**About this task:** The output should consist solely of the line containing "The height and" and the lines that follow it through the end of the data below.

**Exercise data:**

^^^^^^^^

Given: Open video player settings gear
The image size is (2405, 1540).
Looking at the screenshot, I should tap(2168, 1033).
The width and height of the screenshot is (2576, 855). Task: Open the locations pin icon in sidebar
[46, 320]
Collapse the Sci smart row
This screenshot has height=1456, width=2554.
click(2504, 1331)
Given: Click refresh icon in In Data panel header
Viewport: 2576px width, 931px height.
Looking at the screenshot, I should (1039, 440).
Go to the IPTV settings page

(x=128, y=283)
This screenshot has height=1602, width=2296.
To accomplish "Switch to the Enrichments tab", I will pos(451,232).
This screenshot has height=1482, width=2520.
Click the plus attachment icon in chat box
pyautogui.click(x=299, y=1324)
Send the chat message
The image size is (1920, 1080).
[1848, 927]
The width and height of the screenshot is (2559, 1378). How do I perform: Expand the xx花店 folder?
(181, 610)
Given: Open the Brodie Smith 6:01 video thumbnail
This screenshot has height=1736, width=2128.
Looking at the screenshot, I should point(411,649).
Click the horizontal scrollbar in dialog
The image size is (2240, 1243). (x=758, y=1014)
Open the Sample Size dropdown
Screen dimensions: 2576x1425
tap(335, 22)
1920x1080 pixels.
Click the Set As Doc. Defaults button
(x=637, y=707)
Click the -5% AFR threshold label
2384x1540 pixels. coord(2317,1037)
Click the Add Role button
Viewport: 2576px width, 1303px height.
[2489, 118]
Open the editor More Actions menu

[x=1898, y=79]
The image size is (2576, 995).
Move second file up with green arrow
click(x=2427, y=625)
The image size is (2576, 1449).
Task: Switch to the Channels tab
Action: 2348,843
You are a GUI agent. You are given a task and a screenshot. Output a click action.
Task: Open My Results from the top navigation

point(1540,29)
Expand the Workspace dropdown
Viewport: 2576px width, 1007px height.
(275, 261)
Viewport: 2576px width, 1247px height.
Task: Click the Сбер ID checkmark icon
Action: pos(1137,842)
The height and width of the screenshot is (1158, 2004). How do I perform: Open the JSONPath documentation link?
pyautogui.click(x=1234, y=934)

^^^^^^^^

**Output:**
The height and width of the screenshot is (1158, 2004). How do I perform: Open the JSONPath documentation link?
pyautogui.click(x=1234, y=934)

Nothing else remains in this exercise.